At twenty-six, Cora Moon remains haunted by tragedy: ten years earlier, her friend plunged to her death from the rooftop of a building. Compelled to act out the drama of the past, Cora Moon returns to the scene of the suicide, staying in a friend’s apartment in the same building, marking off the days of her scheduled denouement.
Pursuing a torrid, impetuous affair with a strange man in the building, Cora Moon prepares psychologically for the appointed day, meanwhile making peace with her short history, reliving the days of youthful exuberance, her involvement with the “Queens of K-Town.”
Moving to New York from California, Cora Moon is unable to find a comfortable niche, still struggling with her mother’s abandonment of the family. In Tokyo to care for an aging parent, the mother remains in communication with her family, but her two daughters and husband are barely able to manage, Cora Moon acting out a natural rebelliousness, her younger sister already far too wise for her years.

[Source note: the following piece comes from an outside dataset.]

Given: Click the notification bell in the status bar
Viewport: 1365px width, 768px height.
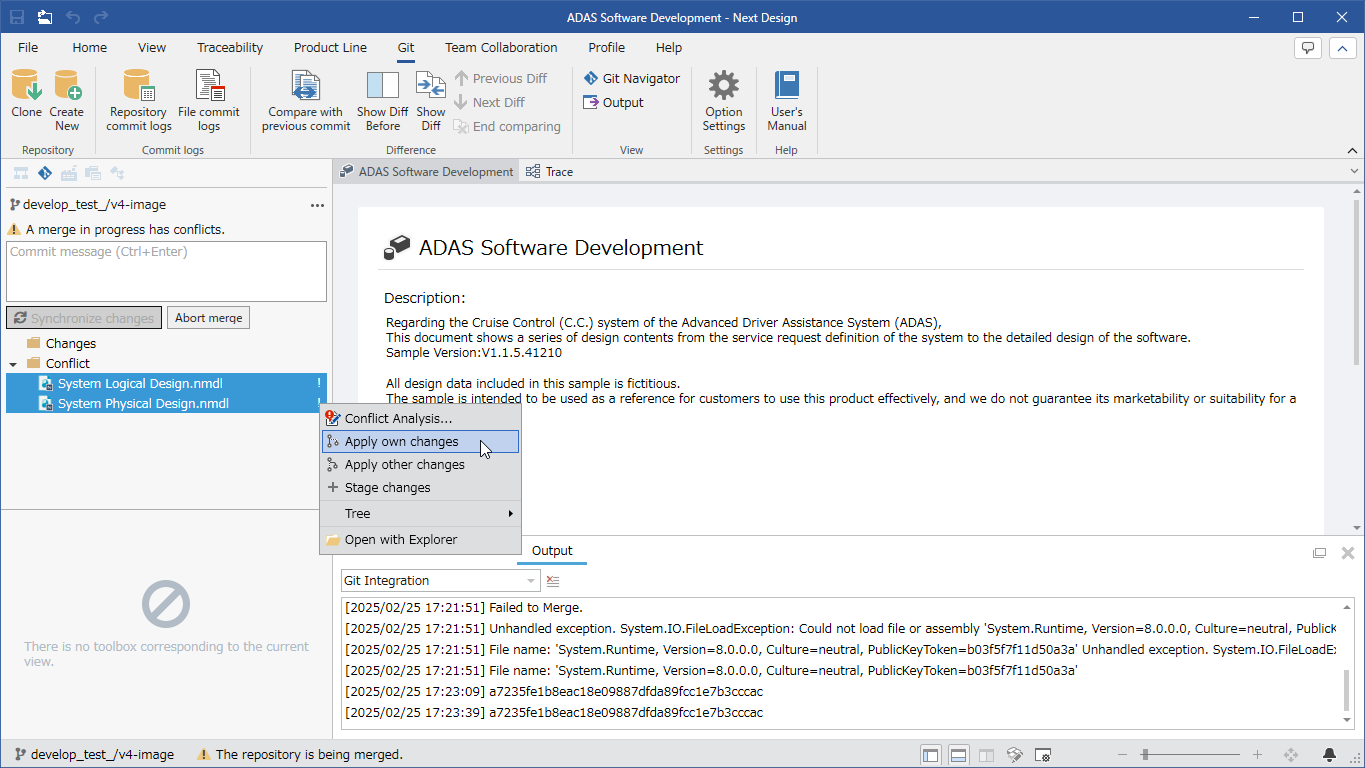Looking at the screenshot, I should 1330,755.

Steeped in her parents’ cultural past in Korea and her own generation’s complex adjustments to a country in which she forever remains “other”, Cora Moon has fallen in love, finally, with her own projected destiny, embraced by three new friends she clings to during that troubling summer.
Once Cora Moon has fallen under Bev’s spell, she is easily seduced by the rest of the group, Mina and Soo Young. Cora Moon the welcome fourth of the obstreperous quartet, the girls make nightly rounds of the clubs in Korea Town near Manhattan, partying late into the night.
With Bev as their putative leader, the girls throw themselves into an otherworldly existence, as though there were no tomorrow and their wildness will not have consequences. By virtue of her age and circumstances, Cora Moon is the most vulnerable, sorely missing the mother she would turn to for advice, especially when foolish acts catch up with the girls one “morning after.”
Tied briefly to these young women at a critical time in her life, Cora Moon is caught unprepared to face the consequences of their impulsivity, the brief, heady power of their adventures quickly turned to dust when confronted with reality. Seeking a definition of self, Cora Moon finds only more confusion, clinging to the cultural identity her new friends provide, but left alone to face her fate.
The author captures the essence of teen angst and cultural disassociation in an edgy and provocative treatment of a tragedy that haunts a young woman until she faces the extent of her participation and her grief. Unable to come to terms with either the past or the present, Cora Moon bravely faces her fear, the greatest obstacle to a more fulfilling future.